Desktop distro’s have wonderful graphical disk space analysis programs such as Baobab (KDirStat), QDirStat, xdiskusage, duc, JDiskReport and with your desktop distro being connected to the internet, even if you dont already have them installed, installing them from your repositories is easy. You can quickly drill down using these treemapper programs and find the culprit for filling your disk up.
In the datacentre, things are never so easy. You have no internet access, and no local repository configured, and even if you did, you have no change control to install it on a live system, and even if you did, no GUI to view it. All you have is a production problem, a stressed out ops manager and a flashing cursor winking at you -oh and native tools.
Sure, you can use the find command to go looking for files over a certain size,
find ./ -type f -size +1000000M -exec ls -al {} \;
removing a zero and re-running as required until it starts finding something, but you’ll fight with the find command syntax for 15 minutes trying to get it to work, only to be unconvinced of the results. As good as find is, it’s not exactly easy trying to put together a command that does something that should be simple.
Here is a much simpler solution. Just use du. In particular…
du -h –max-depth=1
This will summarize the size of the top level sub-directories underneath your present working directory. You then cd in to the biggest one, run it again and repeat until you basically end up digging down and arriving at the largest file on disk – in my case a 32GB mysql database in /var/lib/mysql/zabbix.

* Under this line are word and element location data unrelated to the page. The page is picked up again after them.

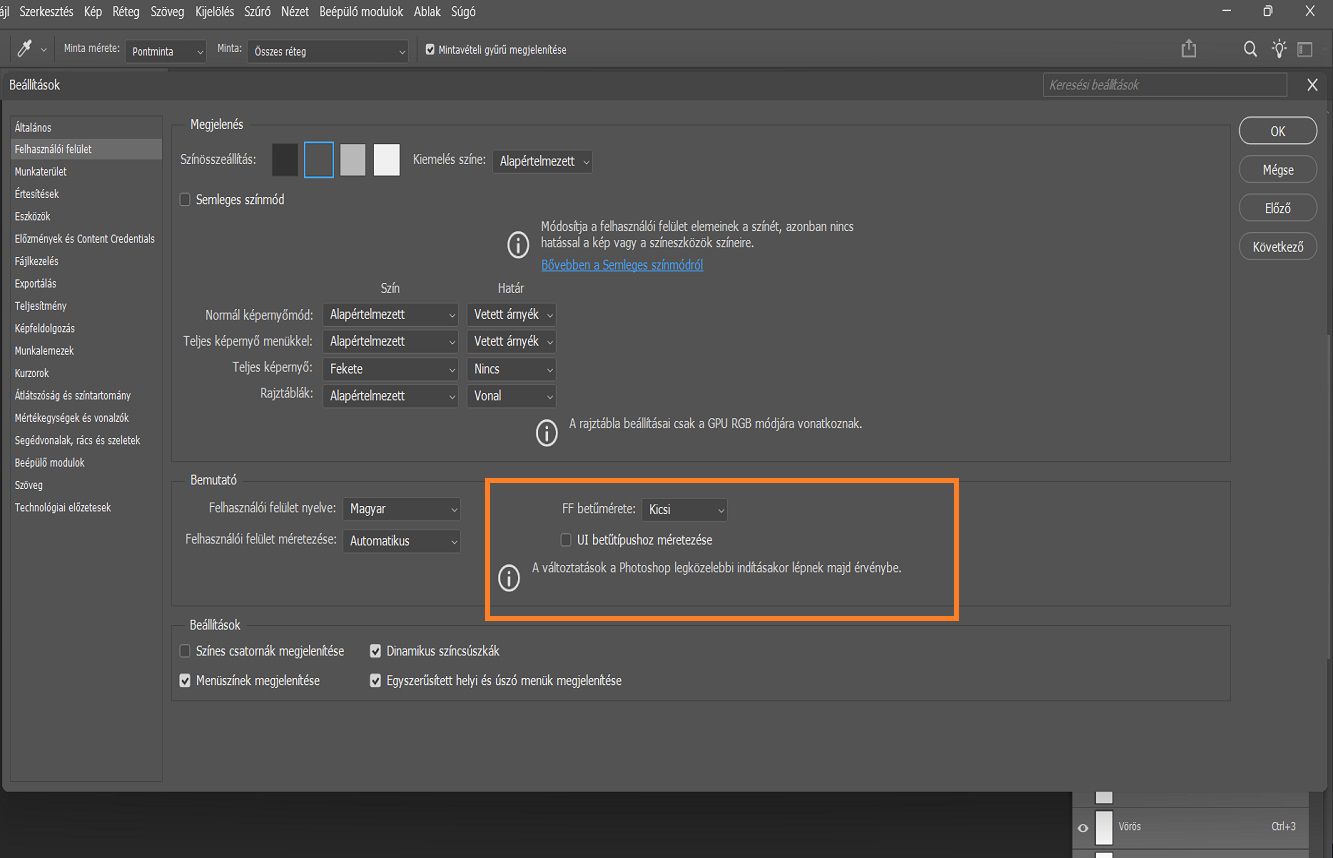Click the workspace switcher icon
This screenshot has width=1333, height=858.
pyautogui.click(x=1305, y=48)
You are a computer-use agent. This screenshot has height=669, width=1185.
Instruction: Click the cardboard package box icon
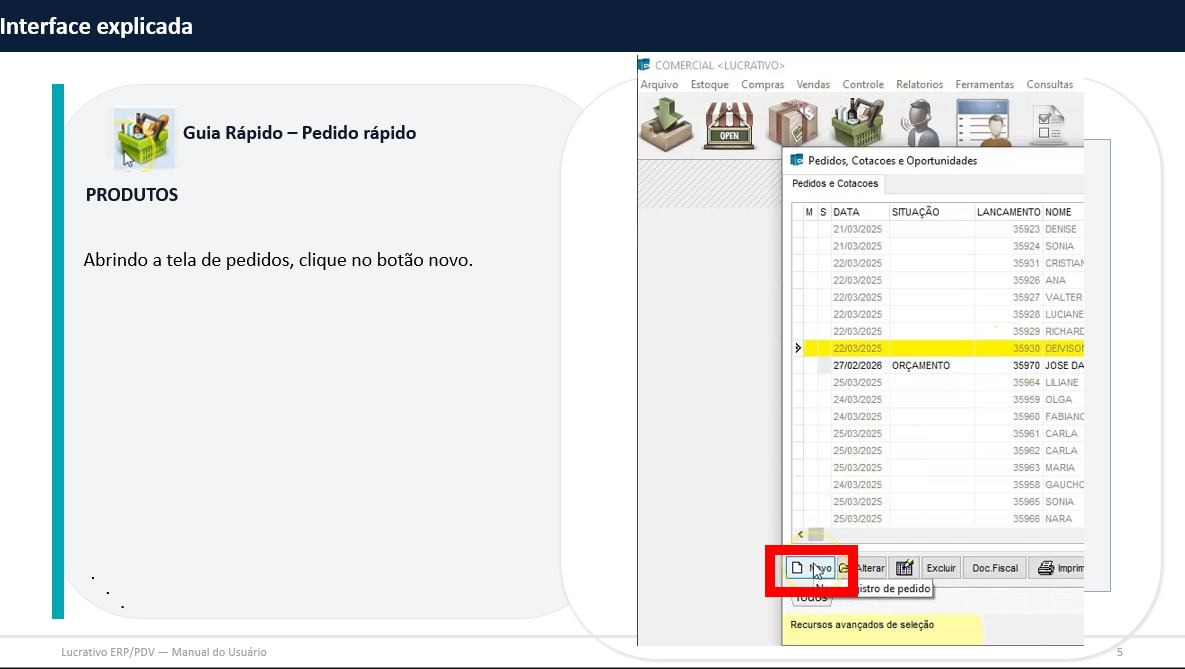click(793, 124)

So there you go. Have a play with it and you’ll see what I mean. It’s my favourite way of finding out what’s eating all my disk space.
Using QDIRSTAT on headless servers
We live in strange times, where despite the best efforts of the likes of Edward Snowden to open our eyes to the fact that we’re being monitored at any and every opportunity by the intelligence community, we’re still hell bent on moving our enterprise computing into huge corporate cloud data centres that the CIA and NSA have back doors into. If you think “That’s OK, I have nothing to hide.” then great. How ’bout you hand me your phone and let me go and have a good look around it? Oh, that’s not OK? Well make your mind up, will you? You think you’re gonna be as successful as Google and Amazon if you use their cloud services? Whose cloud service do you think they use? That’s right, their own. So your Cloud is their On Prem. I know, I’m such a cynic.
For those who are tasked with monitoring disk space consumption on their cloud servers, containers, headless stuff, you can use a neat little qdirstat cache file writer to generate a cache file that you can then open in qdirstat on your workstation for analysis.
I’ve summarised its use below, assuming you’ll understand what each command is doing.
ssh myserver
sudo cd /usr/local/bin
sudo wget https://github.com/shundhammer/qdirstat/raw/master/scripts/qdirstat-cache-writer
sudo chmod +x qdirstat-cache-writer
sudo qdirstat-cache-writer / ~/myserver-root.cache.gz
exit
scp "root@myserver:~/*.cache.gz" ~/
sudo chmod 777 ~/*.cache.gz
sudo apt-get install qdirstat
qdirstat --cache ~/myserver-root.cache.gz
I’d like to issue a special thanks to Mike Schlegel in the comments section below for dragging me kicking and screaming into the 21st Century. I guess there’s still some of us out there who are clever enough to be working with Linux but stupid enough that we didn’t buy Bitcoin at 10$ back in 2012 when I started this blog.
Time to get into the 21st century now that it’s already 20 years old:
https://github.com/shundhammer/qdirstat/blob/master/doc/QDirStat-for-Servers.md
Well done for pointing that out Mike.